Recipients of Data and Disclosure to Third Parties

The recipients of the data collected and processed are, in addition to the data controller itself, its employees or other subcontractors, its carefully selected business partners, located in Belgium or in the European Union, who collaborate with the data controller in the marketing of products or the provision of services.

In the event that data is disclosed to third parties for direct marketing or commercial prospecting purposes, the user will be informed in advance so that they can choose to accept the transfer of their data to third parties.

Since this transfer is based on the user’s consent, the user may, at any time, withdraw their consent for this specific purpose.

The data controller complies with the legal and regulatory provisions in force and will in all cases ensure that its partners, employees, subcontractors, or other third parties having access to this personal data comply with this Policy.

The data controller discloses the user’s personal data in the event that a law, legal proceeding, or order from a public authority makes such disclosure necessary.

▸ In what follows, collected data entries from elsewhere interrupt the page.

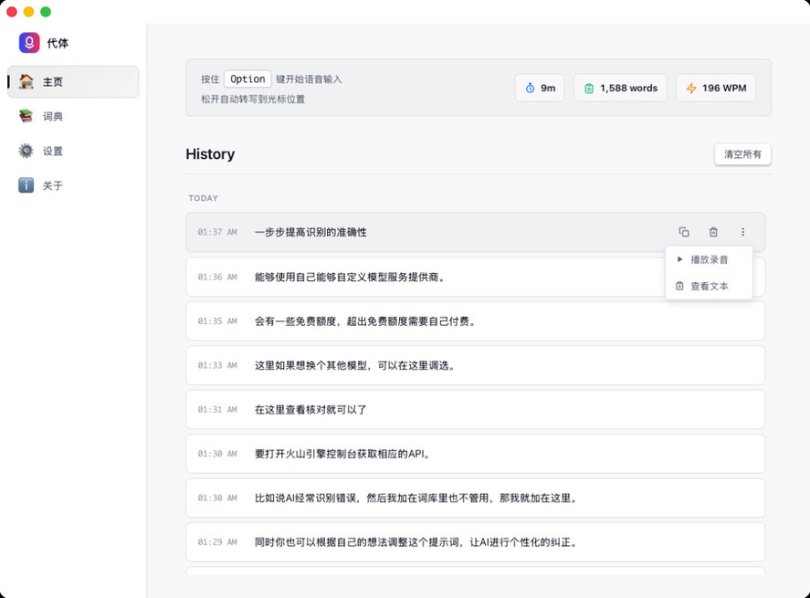
Task: Click the 设置 gear icon
Action: [x=26, y=152]
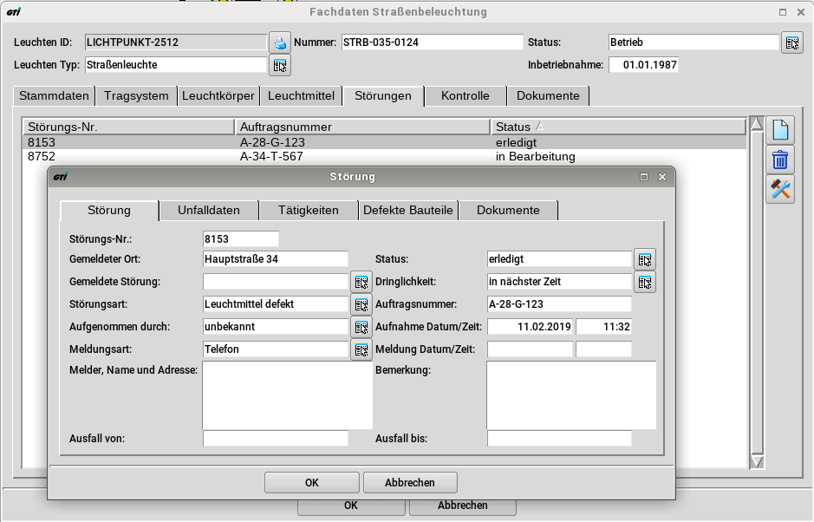Open the selection list icon beside Leuchten Typ
The width and height of the screenshot is (814, 522).
[x=280, y=65]
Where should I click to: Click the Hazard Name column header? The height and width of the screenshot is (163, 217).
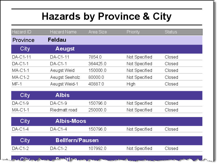(x=63, y=32)
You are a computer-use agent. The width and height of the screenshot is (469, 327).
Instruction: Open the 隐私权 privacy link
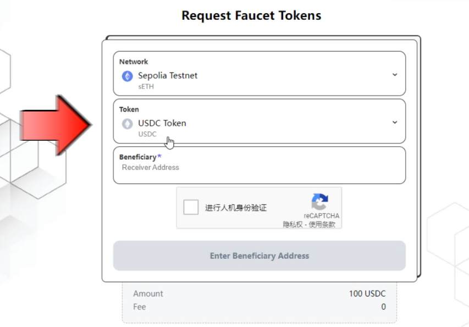coord(293,224)
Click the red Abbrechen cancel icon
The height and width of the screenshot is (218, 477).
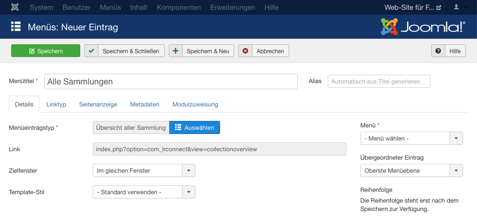[x=245, y=51]
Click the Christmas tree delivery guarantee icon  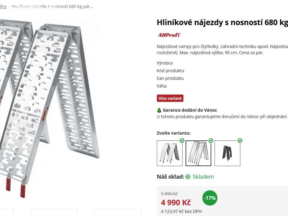(x=159, y=110)
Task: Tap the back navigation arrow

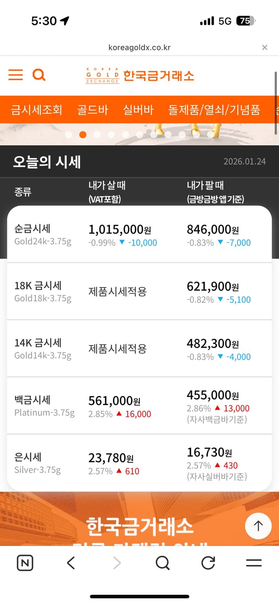Action: tap(71, 563)
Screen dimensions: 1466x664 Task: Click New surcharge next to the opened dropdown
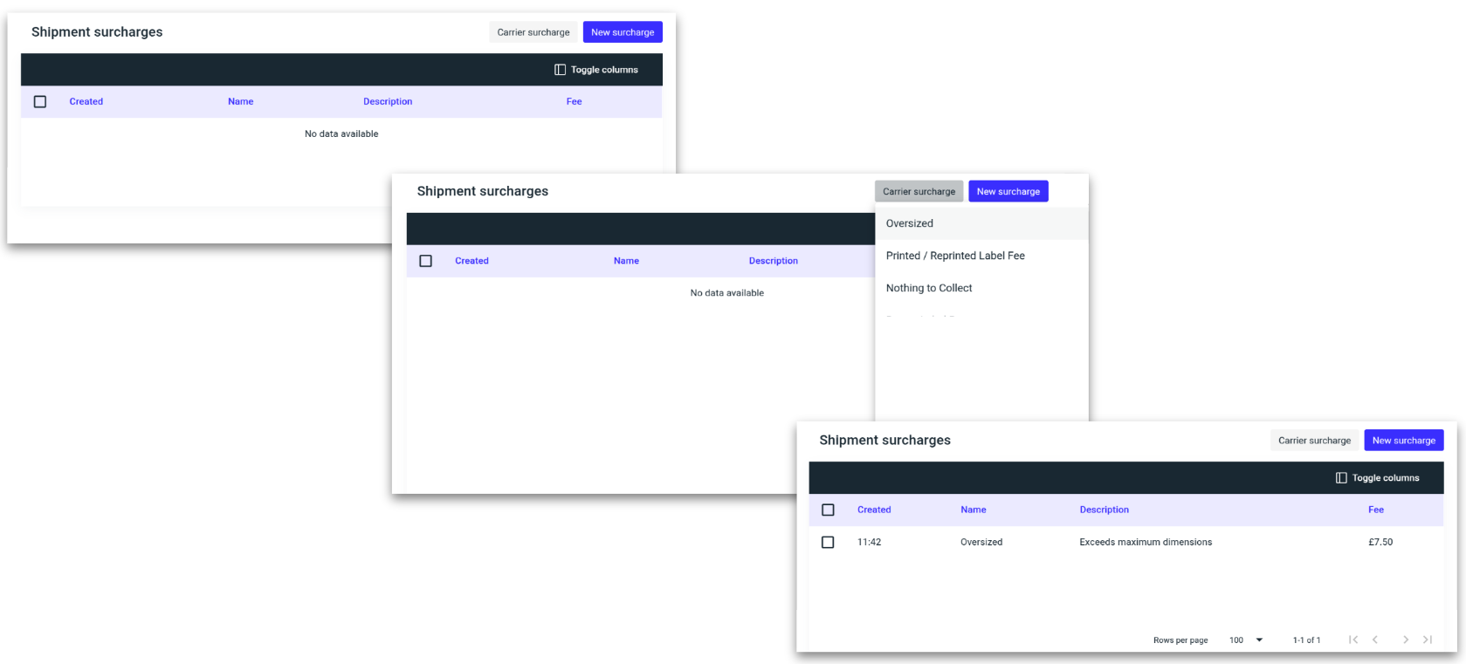pyautogui.click(x=1008, y=192)
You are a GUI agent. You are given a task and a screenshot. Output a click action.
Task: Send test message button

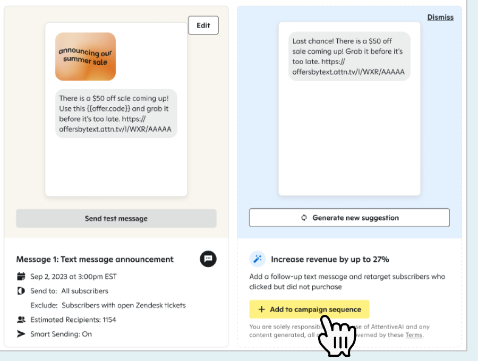pos(116,218)
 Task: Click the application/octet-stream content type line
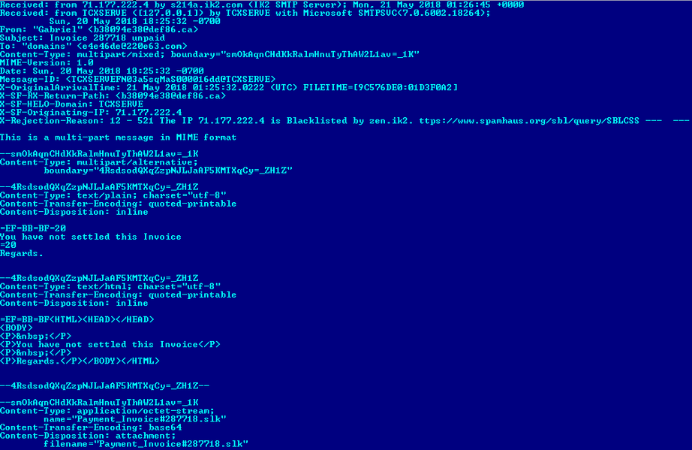[107, 411]
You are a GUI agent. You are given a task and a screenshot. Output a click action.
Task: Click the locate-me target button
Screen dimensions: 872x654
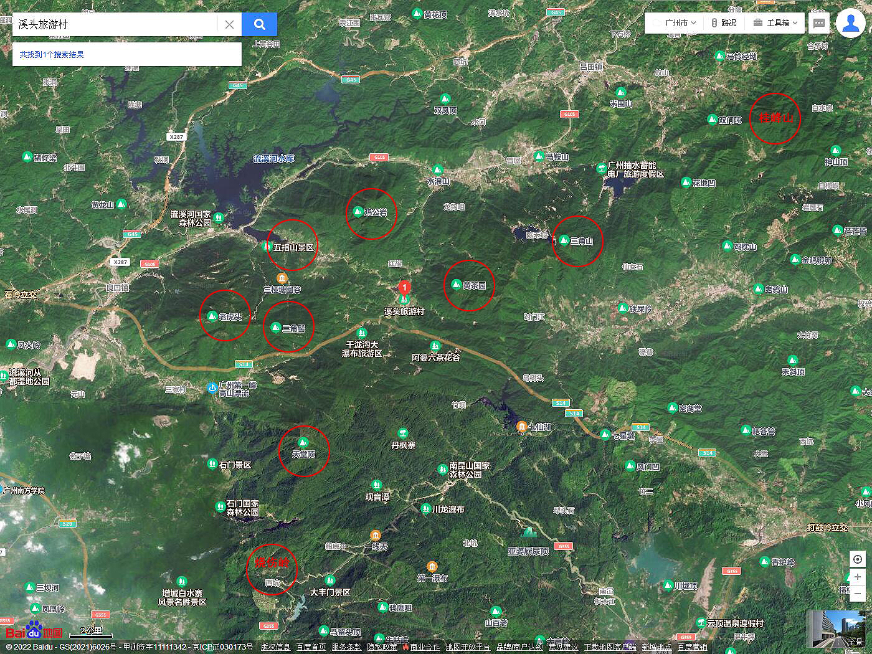(858, 559)
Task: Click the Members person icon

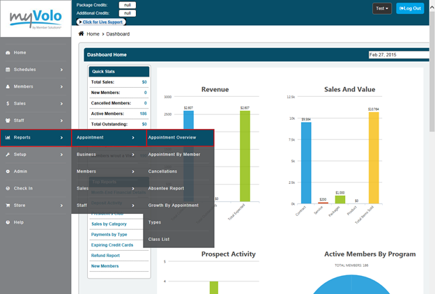Action: pyautogui.click(x=8, y=86)
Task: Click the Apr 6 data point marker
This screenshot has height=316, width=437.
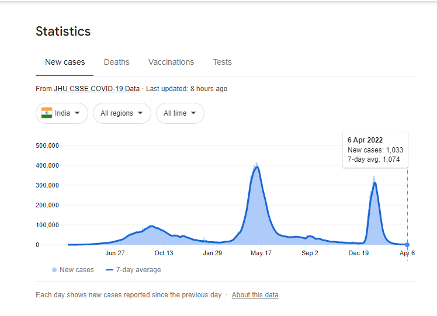Action: [407, 245]
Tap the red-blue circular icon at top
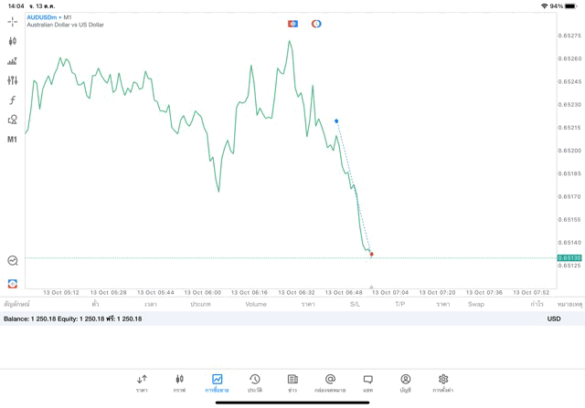Screen dimensions: 585x408 [316, 24]
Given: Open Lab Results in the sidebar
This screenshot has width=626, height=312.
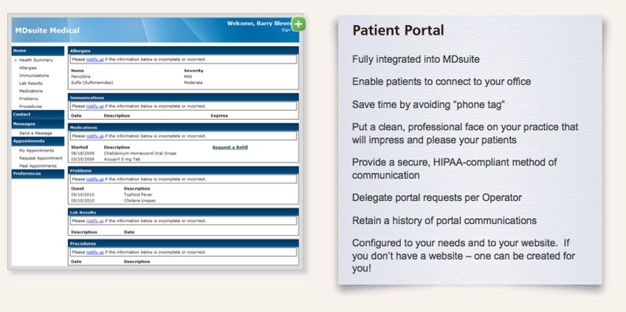Looking at the screenshot, I should (31, 83).
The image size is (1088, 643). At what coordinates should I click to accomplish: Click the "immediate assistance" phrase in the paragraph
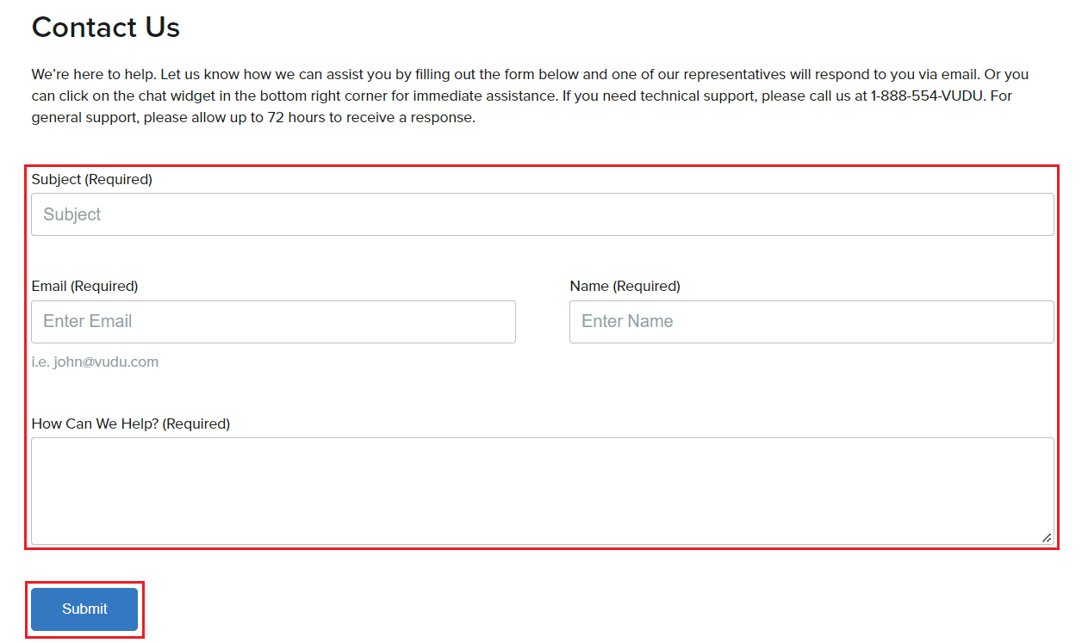click(484, 96)
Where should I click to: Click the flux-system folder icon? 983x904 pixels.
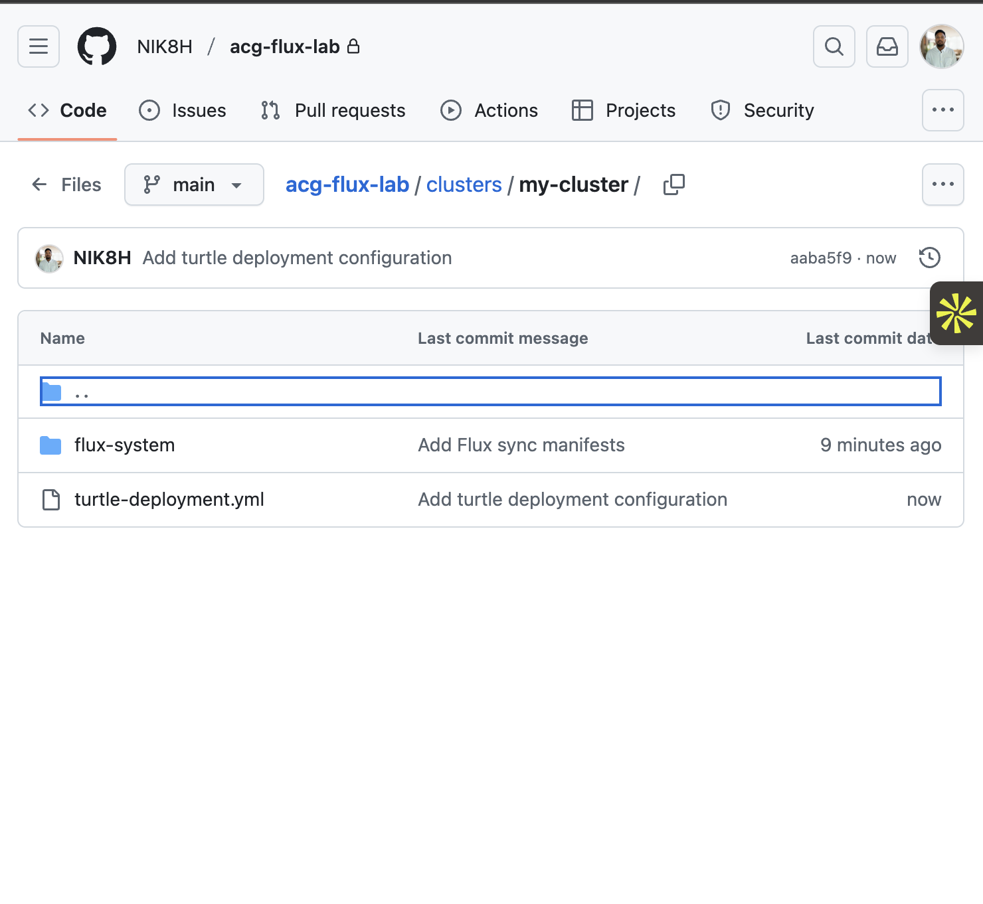[50, 445]
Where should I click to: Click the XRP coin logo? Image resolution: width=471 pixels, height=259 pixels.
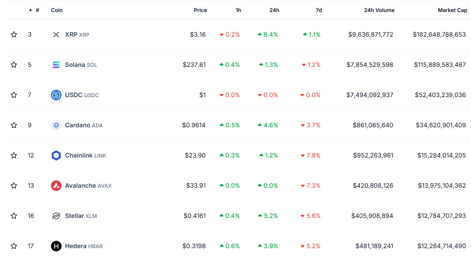(57, 34)
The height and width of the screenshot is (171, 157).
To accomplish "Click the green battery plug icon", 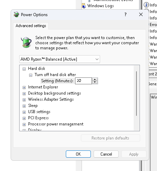I will [x=26, y=42].
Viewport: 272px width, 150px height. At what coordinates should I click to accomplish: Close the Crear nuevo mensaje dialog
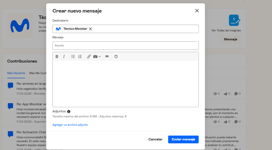197,11
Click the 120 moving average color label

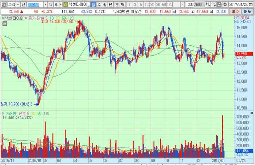(70, 18)
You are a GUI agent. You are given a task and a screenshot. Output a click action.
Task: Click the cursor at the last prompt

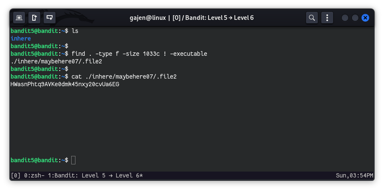tap(73, 160)
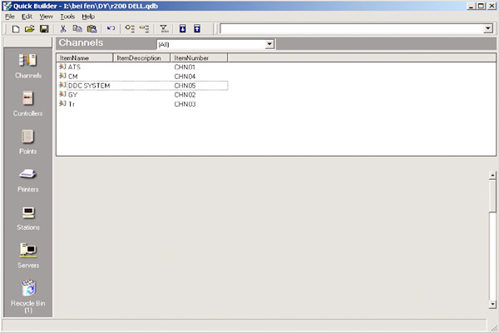Select the DDC SYSTEM channel row
The width and height of the screenshot is (499, 333).
click(x=88, y=86)
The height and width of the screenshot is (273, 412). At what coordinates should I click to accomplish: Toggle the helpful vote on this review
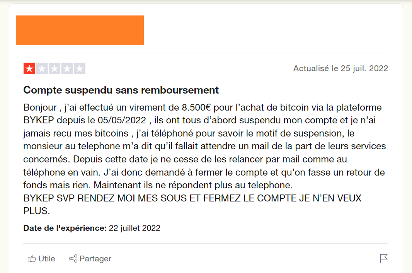(x=41, y=259)

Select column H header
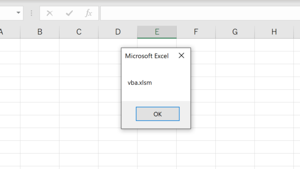pos(274,32)
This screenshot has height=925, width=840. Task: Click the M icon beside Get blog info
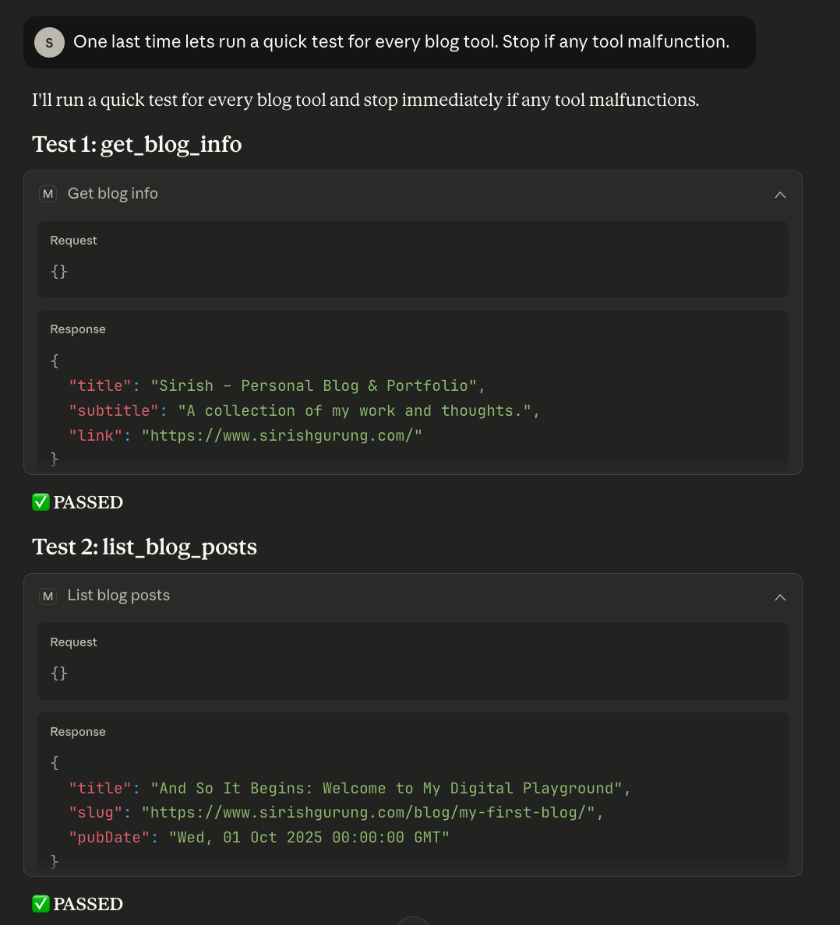[48, 194]
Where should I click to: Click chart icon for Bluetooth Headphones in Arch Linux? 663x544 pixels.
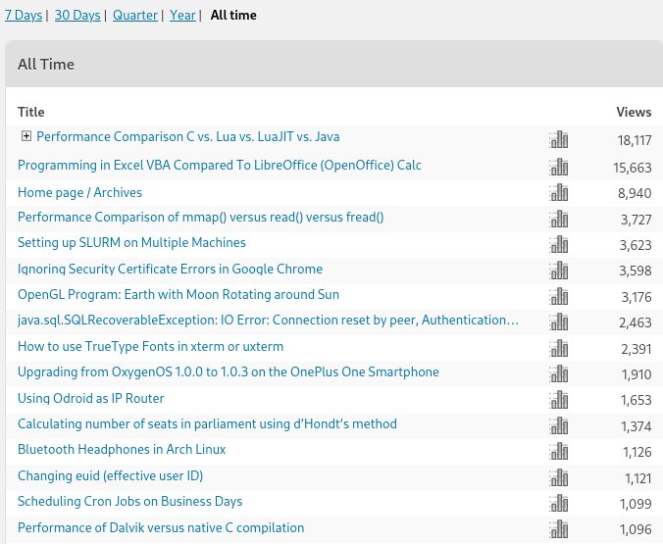pos(558,451)
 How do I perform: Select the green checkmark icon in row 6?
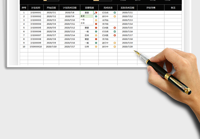pos(115,32)
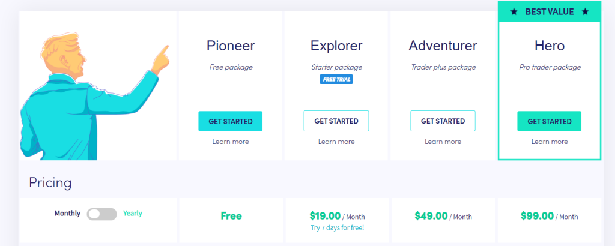Select the Yearly billing label
The width and height of the screenshot is (615, 246).
click(x=133, y=214)
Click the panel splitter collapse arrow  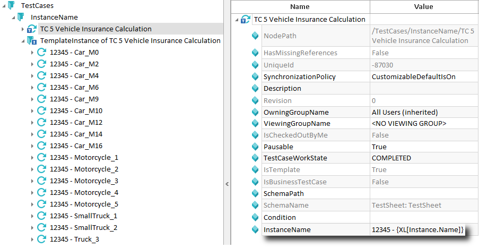coord(227,184)
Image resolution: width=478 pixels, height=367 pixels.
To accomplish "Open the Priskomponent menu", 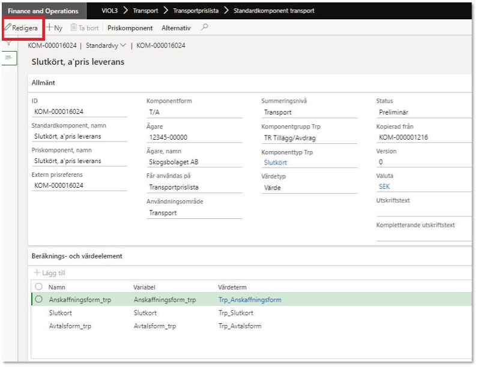I will [x=130, y=28].
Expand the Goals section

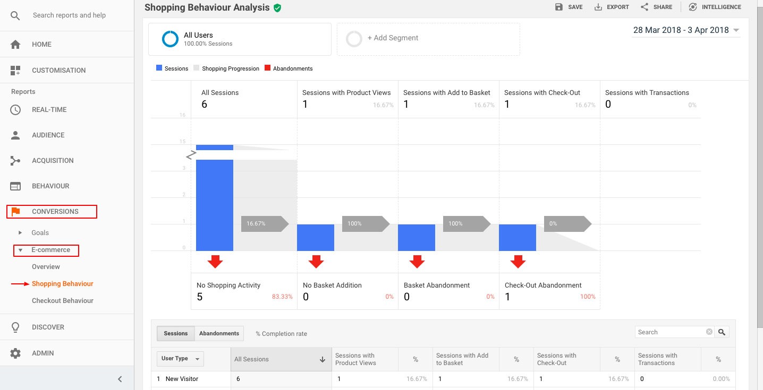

No transfer of personal data outside the European Union is carried out by the data controller.

Security

The data controller implements appropriate technical and organizational measures to ensure a level of security of the processing and data collected with regard to the risks presented by the processing and the nature of the data to be protected appropriate to the risk. It takes into account the state of knowledge, implementation costs, and the nature, scope, context, and purposes of the processing as well as the risks to the rights and freedoms of users.

The data controller always uses encryption technologies that are recognized as industry standards within the IT sector when it transfers or receives data on the website.

The data controller has implemented appropriate security measures to protect and prevent the loss, misuse, or alteration of information received on the website.

In the event that the personal data that the data controller controls is compromised, it will act quickly to identify the cause of this breach and take appropriate remedial measures.

The data controller will inform the user of this incident if the law requires it to do so.

Complaint and Claim

If the user wishes to respond to any of the practices described in this Policy, they are advised to contact the data controller directly.

The user may also lodge a complaint with their national supervisory authority, whose contact details are listed on the official website of the European Commission: http://ec.europa.eu/newsroom/article29/item-detail.cfm?item_id=612080.

In addition, the user has the option of filing a complaint before the competent national courts.

Contact Details

For any questions and/or complaints relating to this Policy, the user may contact the data controller:

By email: cboeraeve@law-right.com

Amendment

The data controller reserves the right to amend the provisions of this Policy at any time. Amendments will be published directly on the data controller’s website.

Applicable Law and Competent Jurisdiction

This Policy is governed by the national law of the place of the data controller’s main establishment.

Any dispute relating to the interpretation or performance of this Policy will be submitted to the courts of that national law.

This version of the Policy is dated 2018-05-25.